Menurutnya, kematian seseorang yang merupakan takdir tidak seharusnya berdampak pada hak politik bagi pasangan calon yang masih hidup. "Kami mengakui, kematian itu takdir hanya bagi yang wafatnya, tetapi bagi pasangan calon yang ditinggal wafat, lalu digugurkan, jelas bukan takdir," kata Ridwan kepada gresnews.com, Jumat (18/3).

Pada sidang perdana, calon Bupati Lampung Timur 2015 Erwin Arifin merasa ketentuan pengguguran pasangan calon kepala daerah yang salah satunya berhalangan tetap merugikan hak konstitusinya. Erwin dinyatakan gugur oleh KPU Lampung Timur dan tidak dapat mengikuti pilkada karena pendampingnya, calon Wakil Bupati Lampung Timur Prio Budi Utomo meninggal dunia saat masa kampanye.

Ridwan berpendapat ketentuan tersebut merupakan pembatasan melalui undang-undang yang bersifat teknis prosedural semata. Alasan gugurnya pasangan calon itu karena takdir telah menimbulkan interprestasi bagi calon yang masih hidup. Padahal secara konstitusi negara harus menjamin hak-hak politik setiap warga Negara Indonesia.

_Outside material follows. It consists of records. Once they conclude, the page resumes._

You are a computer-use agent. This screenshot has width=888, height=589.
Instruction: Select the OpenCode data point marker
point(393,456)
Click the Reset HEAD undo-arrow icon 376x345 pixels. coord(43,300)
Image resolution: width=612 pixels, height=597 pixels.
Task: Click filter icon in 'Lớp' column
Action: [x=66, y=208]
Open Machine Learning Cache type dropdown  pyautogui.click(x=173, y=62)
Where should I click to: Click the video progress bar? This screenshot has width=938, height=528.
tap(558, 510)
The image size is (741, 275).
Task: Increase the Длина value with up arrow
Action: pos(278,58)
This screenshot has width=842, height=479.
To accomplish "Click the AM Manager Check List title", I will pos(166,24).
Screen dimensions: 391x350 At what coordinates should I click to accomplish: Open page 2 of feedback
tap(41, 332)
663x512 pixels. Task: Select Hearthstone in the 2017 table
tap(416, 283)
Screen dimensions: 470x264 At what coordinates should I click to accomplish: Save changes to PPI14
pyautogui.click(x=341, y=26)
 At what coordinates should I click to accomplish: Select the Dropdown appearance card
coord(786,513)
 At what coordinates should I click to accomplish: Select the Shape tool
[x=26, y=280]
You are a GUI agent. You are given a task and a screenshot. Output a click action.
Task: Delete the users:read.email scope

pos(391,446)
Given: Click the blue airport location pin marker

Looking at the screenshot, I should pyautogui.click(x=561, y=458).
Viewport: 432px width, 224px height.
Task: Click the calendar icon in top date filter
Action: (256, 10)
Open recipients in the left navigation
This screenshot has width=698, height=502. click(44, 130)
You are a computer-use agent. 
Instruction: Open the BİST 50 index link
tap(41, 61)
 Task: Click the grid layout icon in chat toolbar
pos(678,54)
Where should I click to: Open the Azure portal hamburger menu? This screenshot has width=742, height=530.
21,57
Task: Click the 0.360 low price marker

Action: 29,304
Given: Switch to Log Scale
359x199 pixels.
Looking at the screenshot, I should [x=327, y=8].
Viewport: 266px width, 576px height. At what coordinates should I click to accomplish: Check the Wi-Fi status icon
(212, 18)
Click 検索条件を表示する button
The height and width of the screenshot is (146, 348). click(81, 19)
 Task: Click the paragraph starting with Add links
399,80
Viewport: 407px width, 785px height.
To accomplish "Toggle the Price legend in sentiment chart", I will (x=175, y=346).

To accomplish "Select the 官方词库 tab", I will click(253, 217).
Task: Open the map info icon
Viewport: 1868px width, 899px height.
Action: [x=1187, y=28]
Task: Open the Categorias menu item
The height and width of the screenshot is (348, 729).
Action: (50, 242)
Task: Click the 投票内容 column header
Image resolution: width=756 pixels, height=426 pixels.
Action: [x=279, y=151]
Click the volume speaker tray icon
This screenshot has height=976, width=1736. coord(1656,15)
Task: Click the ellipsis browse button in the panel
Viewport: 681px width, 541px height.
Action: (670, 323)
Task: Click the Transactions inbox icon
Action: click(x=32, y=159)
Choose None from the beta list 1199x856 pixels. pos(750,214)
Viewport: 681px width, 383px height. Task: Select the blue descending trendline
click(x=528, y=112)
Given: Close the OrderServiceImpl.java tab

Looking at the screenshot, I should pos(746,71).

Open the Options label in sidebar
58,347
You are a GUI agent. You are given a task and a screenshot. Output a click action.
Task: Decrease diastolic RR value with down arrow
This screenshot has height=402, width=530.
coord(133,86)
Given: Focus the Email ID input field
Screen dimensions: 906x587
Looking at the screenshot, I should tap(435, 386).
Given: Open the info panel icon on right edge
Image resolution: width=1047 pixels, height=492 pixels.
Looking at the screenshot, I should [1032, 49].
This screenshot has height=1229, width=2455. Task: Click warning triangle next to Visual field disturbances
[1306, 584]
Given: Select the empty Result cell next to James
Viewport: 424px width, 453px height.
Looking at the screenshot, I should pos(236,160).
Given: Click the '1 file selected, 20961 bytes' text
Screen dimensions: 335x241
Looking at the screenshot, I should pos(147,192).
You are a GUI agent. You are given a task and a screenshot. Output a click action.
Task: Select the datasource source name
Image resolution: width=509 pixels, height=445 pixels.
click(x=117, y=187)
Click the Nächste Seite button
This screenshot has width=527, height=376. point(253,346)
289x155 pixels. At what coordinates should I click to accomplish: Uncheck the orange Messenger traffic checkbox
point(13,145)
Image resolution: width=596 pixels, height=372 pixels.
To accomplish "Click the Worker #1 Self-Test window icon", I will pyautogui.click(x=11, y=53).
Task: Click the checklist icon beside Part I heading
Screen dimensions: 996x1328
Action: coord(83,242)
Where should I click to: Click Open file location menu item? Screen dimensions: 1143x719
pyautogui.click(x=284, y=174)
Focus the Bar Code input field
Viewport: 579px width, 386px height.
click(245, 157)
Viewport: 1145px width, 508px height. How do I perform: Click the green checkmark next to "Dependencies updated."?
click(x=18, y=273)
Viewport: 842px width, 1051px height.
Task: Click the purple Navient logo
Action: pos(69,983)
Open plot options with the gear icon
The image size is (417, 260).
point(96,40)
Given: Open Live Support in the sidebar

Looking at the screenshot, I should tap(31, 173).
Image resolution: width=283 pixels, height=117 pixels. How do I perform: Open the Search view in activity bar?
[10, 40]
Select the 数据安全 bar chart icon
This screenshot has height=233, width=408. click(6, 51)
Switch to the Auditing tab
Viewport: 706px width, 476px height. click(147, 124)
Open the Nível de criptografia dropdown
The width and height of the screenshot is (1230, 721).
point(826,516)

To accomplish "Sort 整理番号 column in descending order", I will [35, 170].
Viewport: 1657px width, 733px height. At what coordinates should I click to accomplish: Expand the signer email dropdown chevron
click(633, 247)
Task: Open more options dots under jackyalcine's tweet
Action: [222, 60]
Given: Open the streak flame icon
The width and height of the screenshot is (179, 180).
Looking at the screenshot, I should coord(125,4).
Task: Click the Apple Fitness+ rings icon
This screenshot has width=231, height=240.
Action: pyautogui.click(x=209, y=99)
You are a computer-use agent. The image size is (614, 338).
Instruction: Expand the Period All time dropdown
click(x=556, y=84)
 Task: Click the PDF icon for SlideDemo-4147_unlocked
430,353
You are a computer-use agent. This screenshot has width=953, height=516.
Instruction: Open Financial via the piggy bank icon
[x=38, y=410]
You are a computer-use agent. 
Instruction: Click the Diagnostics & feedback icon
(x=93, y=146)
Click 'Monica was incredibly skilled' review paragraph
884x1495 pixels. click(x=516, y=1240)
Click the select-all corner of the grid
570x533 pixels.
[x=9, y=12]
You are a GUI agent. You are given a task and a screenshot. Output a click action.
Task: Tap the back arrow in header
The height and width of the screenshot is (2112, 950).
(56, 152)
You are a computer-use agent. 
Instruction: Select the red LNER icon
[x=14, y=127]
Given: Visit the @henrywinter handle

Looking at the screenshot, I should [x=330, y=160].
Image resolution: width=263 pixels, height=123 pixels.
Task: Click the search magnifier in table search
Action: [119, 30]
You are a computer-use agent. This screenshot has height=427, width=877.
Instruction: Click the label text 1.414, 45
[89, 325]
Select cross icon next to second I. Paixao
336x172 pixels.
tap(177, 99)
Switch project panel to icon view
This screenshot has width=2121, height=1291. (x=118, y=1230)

Ia menambahkan, alasan pemerintah yang menyatakan Pasal 54 UU Pilkada tahun 2015 memiliki kesamaan substansi dengan Pasal 63 Ayat (2) UU Pilkada tahun 2008 yang pernah ditolak oleh Mahkamah Konstitusi (MK), justru menimbulkan ketidakpastian hukum serta ketidaksamaan perlakuan bagi permohon dengan aturan atau norma pada undang-undang aquo. Apalagi, lanjutnya, dalam ketentuan pasal aquo telah mengatur bahwa pasangan calon yang meninggal dunia atau wafat sebelum memasuki masa kampanye dapat digantikan, sementara untuk pasangan calon yang meninggal dunia ketika memasuki masa kampanye tidak dapat digantikan.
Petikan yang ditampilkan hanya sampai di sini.